Madison is a doctoral student in the combined Counseling and School Psychology program at Florida State University. She earned her bachelor’s degree in Psychology in 2020 and a Master’s degree in Counseling and Human Systems in 2021, both from Florida State University. Her research interests include bullying prevention/intervention, childhood trauma, and intellectual/developmental disabilities. Madison has been involved with IVY since 2020. Since then, she has been a part of both the creation and implementation of the intervention.
Miranda Bradley, M.S.
Miranda Bradley is a doctoral student in the Counseling and School Psychology program at Florida State University. She earned her bachelor’s degree in psychology in 2021 from the University of Florida. Her research interests include crisis intervention and prevention in the school system, specifically in suicide and bullying prevention. Miranda has been a part of the IVY project since 2021.
Edgardo Mejias Vazquez
Edgardo is a first-year doctoral student in the Counseling and School Psychology Ph.D. He graduated from the University of South Florida with a bachelor's degree in psychology. He is interested in the factors that affect mental health and academic outcomes among minorities. Edgardo is currently working with Dr. Jenkins on the IVY project.
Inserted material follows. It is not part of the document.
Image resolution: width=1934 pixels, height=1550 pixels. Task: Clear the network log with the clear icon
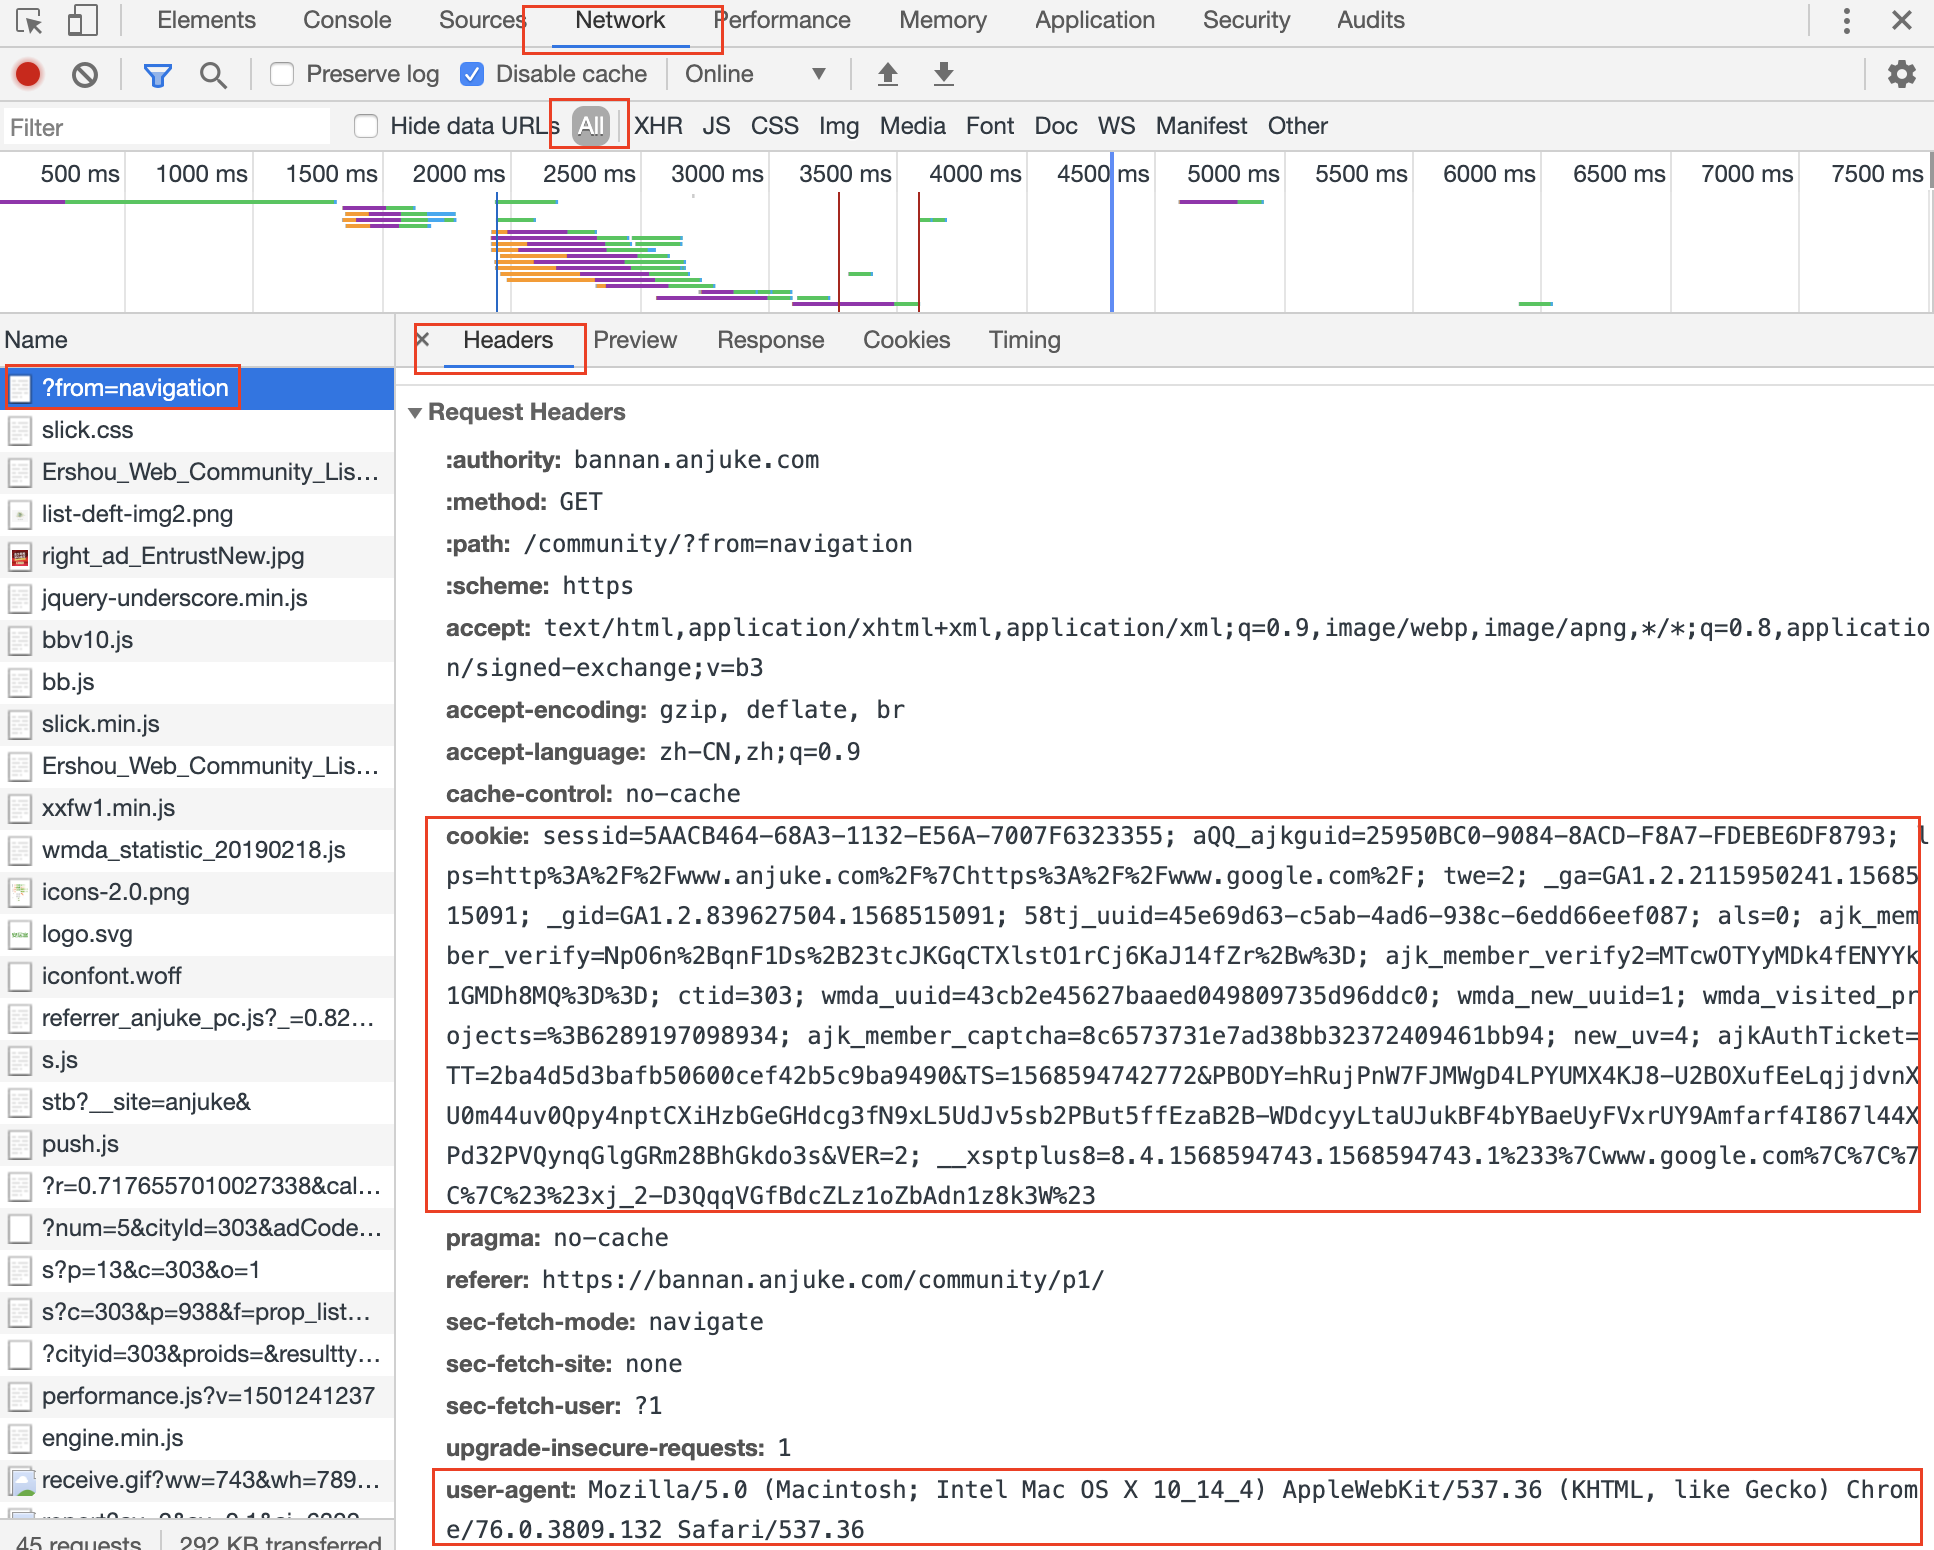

Kate Mirah is a doctoral student in the Counseling and School Psychology program at Florida State University. She earned her bachelor’s degree in psychology at Purdue University in 2023. Her research interests include early intervention, taking a holistic approach when providing interventions and support, and fostering an inclusive educational environment by embracing diversity and equity. Kate has been involved in the IVY project as of 2023.
Annika Simpson is a doctoral student in the combined Counseling and School Psychology program at Florida State University. She earned her bachelor’s degree in psychology and history in 2022 from Belmont University. Her research interests include childhood and adolescent trauma, specifically the intersection of traditional trauma therapies with animal-assisted interventions. Annika has been a part of the IVY project since 2023.